It's official: In Jamaica tourism set to resume June 15

Seven Miles beach. Photo: Jamaica Tourism Office. Archive

Published in Travel Wire News (travelwirenews.com)

TOURISM stakeholders say a collective approach is needed to strengthen Jamaica’s tourism product in order to provide an opportunity for significant expansion of the industry.

President of the Jamaica Hotel and Tourist Association (JHTA) Omar Robinson says while tourism has suffered temporary fallout from the coronavirus (COVID-19) pandemic, it remains one of Jamaica’s most resilient sectors in driving economic growth and development.

Speaking recently at a Jamaica Information Service (JIS) Think Tank at the agency’s regional offices in Montego Bay, St James, Robinson argued that it is time for Jamaicans to “realise the importance of tourism” and partner with stakeholders to surmount the current challenges in a bid to harness tourism’s impressive potential to advance.

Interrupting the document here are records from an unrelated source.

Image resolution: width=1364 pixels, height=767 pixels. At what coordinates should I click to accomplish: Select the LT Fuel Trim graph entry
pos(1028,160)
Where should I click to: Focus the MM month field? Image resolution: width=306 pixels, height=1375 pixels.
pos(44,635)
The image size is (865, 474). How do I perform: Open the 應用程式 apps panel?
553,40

“Unless you are in tourism, you don’t really understand or appreciate the value that tourism brings to the country. It’s time for Jamaicans to wake up and realise how important tourism is. I agree that we have to diversify, but we also need to strengthen tourism,” the JHTA president said.

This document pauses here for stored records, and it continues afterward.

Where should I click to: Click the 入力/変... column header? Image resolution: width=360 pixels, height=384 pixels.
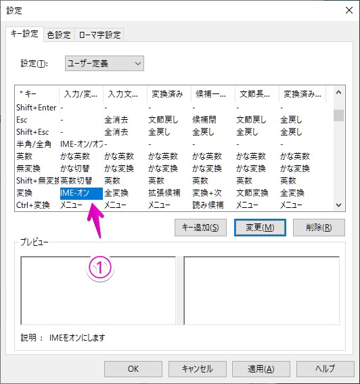pos(81,93)
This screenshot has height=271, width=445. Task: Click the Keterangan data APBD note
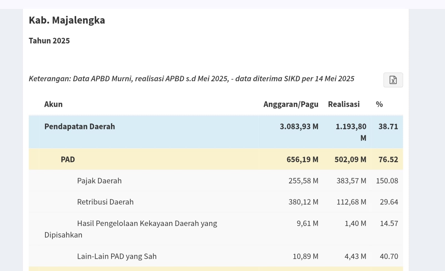coord(191,79)
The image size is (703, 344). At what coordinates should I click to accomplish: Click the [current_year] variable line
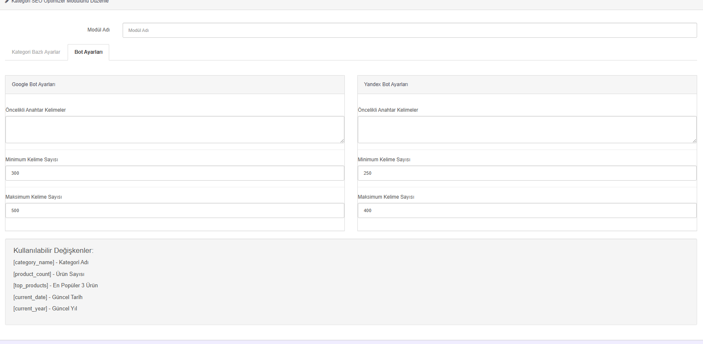(45, 309)
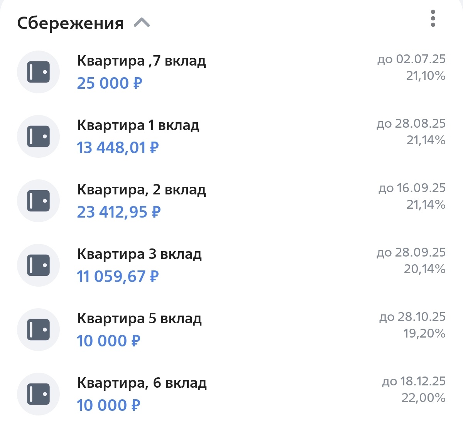Click the arrow beside the Сбережения header
Viewport: 463px width, 434px height.
[142, 23]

“How do we strengthen it? How do we make it better? It needs everyone’s support and buy-in and not just those who work in tourism. Everybody needs to be a part of making tourism work in Jamaica,” he emphasised.

Robinson pointed out that as a sector that has inter-linkages, the tourism product is “our gift to the world… . It is a combination of everything”.

“Of all the islands in the Caribbean, Jamaica has so much to offer in regard to our competitors. It’s time now for the nation to realise the importance of tourism. Fifty per cent of our foreign exchange earnings come from tourism. It’s the food, it’s the culture, it is what we have that makes us special why everyone wants to come to Jamaica,” he noted.

Chairman of the COVID-19 Resilient Corridors John Byles said while there are calls to diversify the economy, Jamaica still has a competitive advantage on the world stage with tourism.

“Tourism over the last 20 years has proven – even with all of the naysayers – that with it the economy continues to grow. Is it that we need to diversify the economy? I would say absolutely yes, but that does not mean in any way we should marginalise an engine of growth that has a competitive advantage,” he noted.

And chief executive officer (CEO) of Chukka Caribbean Adventures Marc Melville said tourism is one of the few industries in which we can compete globally.

“We’re not just competing domestically. We are competing against the world,” Melville said.